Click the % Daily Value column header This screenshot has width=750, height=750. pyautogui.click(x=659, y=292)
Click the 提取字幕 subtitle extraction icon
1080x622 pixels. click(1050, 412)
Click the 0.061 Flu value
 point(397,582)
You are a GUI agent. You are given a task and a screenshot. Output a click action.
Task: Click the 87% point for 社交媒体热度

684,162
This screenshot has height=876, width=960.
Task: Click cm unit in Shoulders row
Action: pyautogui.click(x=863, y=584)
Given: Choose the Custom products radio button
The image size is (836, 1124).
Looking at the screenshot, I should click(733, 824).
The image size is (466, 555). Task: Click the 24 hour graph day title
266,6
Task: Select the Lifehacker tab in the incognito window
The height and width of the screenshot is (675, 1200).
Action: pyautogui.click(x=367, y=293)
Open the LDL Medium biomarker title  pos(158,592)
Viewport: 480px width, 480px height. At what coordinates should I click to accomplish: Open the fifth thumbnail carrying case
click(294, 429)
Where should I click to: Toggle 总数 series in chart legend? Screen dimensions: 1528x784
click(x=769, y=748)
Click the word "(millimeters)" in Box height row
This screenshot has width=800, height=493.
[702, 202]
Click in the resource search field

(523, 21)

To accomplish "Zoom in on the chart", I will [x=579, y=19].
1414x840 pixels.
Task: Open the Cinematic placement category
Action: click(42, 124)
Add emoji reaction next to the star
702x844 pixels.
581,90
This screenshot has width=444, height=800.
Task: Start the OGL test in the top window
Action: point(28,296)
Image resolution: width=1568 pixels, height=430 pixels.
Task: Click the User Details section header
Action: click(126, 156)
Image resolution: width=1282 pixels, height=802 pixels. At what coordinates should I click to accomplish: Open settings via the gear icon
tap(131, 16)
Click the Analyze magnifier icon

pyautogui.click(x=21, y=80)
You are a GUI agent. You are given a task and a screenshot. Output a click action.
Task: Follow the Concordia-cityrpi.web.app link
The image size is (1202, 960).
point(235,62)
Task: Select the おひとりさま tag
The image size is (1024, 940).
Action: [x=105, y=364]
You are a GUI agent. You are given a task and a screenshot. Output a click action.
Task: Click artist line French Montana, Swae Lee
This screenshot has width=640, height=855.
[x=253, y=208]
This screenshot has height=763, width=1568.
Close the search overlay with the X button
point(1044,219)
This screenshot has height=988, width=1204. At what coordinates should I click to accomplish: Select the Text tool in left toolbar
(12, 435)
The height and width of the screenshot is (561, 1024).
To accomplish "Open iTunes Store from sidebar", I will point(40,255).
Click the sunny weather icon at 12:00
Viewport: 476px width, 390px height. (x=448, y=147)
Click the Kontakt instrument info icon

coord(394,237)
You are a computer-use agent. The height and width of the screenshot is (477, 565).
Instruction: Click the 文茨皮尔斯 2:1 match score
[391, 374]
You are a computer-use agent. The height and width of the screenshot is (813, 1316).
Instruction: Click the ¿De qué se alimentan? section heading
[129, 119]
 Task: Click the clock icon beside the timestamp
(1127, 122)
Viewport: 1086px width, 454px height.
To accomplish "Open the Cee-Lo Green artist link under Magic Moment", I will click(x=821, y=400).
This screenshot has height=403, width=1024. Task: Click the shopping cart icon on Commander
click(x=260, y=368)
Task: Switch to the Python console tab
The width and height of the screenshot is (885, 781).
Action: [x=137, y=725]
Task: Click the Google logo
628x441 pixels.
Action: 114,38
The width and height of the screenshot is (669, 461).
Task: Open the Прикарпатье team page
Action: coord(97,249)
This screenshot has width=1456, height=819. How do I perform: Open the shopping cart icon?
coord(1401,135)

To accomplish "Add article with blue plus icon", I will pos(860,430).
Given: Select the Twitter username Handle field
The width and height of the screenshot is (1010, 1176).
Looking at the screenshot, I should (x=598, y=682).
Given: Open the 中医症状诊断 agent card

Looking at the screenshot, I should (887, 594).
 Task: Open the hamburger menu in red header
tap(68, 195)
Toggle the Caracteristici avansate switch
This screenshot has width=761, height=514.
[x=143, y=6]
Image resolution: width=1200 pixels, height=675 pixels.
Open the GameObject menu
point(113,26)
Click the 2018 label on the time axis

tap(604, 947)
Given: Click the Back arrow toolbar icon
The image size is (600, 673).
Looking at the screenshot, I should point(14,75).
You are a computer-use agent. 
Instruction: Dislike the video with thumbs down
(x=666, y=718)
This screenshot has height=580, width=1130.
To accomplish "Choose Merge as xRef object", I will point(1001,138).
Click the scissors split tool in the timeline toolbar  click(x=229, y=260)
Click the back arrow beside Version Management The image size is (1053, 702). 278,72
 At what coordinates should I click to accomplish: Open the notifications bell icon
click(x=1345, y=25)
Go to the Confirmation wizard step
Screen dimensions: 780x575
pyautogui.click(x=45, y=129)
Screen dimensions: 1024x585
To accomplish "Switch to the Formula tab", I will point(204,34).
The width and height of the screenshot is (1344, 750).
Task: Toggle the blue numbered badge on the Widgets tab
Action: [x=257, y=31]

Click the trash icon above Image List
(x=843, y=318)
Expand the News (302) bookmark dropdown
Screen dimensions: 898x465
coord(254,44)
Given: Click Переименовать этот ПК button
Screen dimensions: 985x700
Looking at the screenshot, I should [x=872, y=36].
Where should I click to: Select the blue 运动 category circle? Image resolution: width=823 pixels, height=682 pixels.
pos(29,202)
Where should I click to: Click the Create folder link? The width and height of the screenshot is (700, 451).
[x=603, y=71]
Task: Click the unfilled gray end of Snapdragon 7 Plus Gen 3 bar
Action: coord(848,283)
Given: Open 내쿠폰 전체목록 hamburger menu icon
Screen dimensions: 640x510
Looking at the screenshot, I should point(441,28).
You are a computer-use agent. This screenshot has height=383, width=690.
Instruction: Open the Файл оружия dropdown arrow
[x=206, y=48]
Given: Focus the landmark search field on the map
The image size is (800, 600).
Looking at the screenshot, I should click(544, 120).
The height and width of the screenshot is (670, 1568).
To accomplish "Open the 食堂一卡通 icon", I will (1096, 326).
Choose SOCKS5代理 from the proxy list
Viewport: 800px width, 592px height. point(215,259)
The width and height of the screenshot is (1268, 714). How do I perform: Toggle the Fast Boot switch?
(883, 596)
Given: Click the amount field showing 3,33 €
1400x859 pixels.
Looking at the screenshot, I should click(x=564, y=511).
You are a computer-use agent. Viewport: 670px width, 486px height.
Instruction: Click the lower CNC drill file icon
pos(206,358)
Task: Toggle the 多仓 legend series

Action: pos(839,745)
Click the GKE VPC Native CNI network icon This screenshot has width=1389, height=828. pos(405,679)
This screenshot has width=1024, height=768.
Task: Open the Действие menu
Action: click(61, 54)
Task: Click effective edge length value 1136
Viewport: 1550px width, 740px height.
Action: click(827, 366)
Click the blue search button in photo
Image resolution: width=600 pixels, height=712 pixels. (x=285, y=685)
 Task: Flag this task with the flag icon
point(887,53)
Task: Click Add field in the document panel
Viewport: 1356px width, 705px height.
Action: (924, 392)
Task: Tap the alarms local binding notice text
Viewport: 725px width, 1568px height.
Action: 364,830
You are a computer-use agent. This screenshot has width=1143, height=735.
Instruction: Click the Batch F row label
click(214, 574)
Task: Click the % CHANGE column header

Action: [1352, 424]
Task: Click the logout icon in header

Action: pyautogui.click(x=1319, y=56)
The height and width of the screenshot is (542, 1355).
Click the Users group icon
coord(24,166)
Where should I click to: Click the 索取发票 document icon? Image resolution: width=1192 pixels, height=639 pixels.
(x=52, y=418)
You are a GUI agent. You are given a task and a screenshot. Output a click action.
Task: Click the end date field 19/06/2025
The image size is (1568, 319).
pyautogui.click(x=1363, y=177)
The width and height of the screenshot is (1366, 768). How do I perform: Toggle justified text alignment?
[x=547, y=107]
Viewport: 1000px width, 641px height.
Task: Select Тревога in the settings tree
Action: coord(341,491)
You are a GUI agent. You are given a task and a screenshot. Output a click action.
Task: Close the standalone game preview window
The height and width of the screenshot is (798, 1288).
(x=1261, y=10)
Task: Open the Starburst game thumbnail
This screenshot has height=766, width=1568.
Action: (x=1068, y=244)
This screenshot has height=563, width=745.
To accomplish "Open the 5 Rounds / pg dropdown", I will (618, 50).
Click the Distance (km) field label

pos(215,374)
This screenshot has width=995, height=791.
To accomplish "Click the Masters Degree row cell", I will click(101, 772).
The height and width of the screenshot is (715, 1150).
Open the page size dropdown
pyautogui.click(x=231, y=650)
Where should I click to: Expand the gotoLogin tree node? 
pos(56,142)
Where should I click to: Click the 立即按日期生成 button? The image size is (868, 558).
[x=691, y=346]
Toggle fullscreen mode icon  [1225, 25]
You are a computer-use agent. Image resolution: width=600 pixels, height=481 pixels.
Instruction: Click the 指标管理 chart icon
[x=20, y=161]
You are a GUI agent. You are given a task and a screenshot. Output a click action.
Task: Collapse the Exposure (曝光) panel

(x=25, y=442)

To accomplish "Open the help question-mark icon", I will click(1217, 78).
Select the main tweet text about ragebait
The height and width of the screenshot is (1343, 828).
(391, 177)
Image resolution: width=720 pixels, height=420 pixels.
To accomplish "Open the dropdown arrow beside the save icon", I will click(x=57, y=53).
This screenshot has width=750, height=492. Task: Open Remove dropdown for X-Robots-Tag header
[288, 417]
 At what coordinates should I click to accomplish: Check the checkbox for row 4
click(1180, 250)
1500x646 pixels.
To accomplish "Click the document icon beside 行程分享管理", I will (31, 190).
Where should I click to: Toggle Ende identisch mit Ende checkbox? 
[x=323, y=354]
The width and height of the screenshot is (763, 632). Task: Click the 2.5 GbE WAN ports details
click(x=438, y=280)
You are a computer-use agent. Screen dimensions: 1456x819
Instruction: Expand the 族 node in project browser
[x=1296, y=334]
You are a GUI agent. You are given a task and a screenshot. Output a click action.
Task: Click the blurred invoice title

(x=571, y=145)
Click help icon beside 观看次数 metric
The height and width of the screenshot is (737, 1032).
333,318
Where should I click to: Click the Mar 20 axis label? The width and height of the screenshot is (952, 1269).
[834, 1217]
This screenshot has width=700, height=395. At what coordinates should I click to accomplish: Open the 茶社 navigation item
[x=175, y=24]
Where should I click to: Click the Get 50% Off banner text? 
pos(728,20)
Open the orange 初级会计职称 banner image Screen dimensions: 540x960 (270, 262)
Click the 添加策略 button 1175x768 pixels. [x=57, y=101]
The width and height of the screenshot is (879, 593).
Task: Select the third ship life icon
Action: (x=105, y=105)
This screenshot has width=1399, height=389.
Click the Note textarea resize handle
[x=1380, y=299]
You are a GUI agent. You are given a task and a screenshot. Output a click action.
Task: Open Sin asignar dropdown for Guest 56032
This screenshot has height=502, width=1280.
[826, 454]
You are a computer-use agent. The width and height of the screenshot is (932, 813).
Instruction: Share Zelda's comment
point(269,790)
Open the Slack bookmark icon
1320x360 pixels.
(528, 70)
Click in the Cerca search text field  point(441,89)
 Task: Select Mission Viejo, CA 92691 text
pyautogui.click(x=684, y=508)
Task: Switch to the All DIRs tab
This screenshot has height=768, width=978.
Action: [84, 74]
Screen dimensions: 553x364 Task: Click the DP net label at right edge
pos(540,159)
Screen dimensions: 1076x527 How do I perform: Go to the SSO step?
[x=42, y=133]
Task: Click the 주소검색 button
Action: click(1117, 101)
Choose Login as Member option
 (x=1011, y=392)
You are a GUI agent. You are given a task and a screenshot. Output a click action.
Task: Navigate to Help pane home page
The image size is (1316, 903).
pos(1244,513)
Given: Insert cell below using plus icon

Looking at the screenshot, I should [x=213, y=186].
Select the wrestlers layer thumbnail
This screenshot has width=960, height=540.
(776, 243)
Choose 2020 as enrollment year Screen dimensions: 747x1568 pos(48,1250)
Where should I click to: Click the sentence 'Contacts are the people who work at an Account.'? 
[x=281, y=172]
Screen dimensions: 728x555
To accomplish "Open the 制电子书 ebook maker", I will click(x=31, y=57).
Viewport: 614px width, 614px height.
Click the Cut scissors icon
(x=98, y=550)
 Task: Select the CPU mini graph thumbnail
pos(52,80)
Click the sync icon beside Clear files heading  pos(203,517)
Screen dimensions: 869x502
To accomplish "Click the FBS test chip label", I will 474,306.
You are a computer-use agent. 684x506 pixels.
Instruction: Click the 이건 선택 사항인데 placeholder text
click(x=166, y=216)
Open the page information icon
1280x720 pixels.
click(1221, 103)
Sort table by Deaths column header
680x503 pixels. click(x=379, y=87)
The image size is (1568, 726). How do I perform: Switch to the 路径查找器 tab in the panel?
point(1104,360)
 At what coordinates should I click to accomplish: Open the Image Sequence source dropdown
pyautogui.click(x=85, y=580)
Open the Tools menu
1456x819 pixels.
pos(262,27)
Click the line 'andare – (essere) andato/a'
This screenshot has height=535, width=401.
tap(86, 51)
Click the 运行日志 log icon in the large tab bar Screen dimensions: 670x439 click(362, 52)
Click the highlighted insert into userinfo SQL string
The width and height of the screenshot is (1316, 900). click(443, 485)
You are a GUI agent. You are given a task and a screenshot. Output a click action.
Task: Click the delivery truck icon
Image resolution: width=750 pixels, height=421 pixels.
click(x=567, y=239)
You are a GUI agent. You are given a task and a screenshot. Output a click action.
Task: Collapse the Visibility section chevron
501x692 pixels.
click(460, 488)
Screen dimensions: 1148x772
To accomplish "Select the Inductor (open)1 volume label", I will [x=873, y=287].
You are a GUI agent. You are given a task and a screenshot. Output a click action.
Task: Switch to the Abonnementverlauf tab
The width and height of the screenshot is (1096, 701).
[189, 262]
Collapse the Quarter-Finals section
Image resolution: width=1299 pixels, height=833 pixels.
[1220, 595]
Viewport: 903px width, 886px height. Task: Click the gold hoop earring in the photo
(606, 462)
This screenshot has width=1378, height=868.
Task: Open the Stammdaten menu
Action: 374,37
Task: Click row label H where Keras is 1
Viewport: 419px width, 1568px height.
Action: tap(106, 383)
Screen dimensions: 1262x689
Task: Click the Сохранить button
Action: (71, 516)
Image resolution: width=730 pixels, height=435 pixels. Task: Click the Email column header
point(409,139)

§ §

▶ _What is expected_
Repeat, word for word, the lines from the opening of the material through the line containing "Add emoji reaction next to the star".

▶ _Output for this task_
Click the % Daily Value column header This screenshot has width=750, height=750. pyautogui.click(x=659, y=292)
Click the 提取字幕 subtitle extraction icon
1080x622 pixels. click(1050, 412)
Click the 0.061 Flu value
 point(397,582)
You are a GUI agent. You are given a task and a screenshot. Output a click action.
Task: Click the 87% point for 社交媒体热度

684,162
This screenshot has height=876, width=960.
Task: Click cm unit in Shoulders row
Action: pyautogui.click(x=863, y=584)
Given: Choose the Custom products radio button
The image size is (836, 1124).
Looking at the screenshot, I should click(733, 824).
The image size is (466, 555). Task: Click the 24 hour graph day title
266,6
Task: Select the Lifehacker tab in the incognito window
The height and width of the screenshot is (675, 1200).
Action: pyautogui.click(x=367, y=293)
Open the LDL Medium biomarker title  pos(158,592)
Viewport: 480px width, 480px height. At what coordinates should I click to accomplish: Open the fifth thumbnail carrying case
click(294, 429)
Where should I click to: Toggle 总数 series in chart legend? Screen dimensions: 1528x784
click(x=769, y=748)
Click the word "(millimeters)" in Box height row
This screenshot has width=800, height=493.
[702, 202]
Click in the resource search field

(523, 21)

To accomplish "Zoom in on the chart", I will [x=579, y=19].
1414x840 pixels.
Task: Open the Cinematic placement category
Action: click(42, 124)
Add emoji reaction next to the star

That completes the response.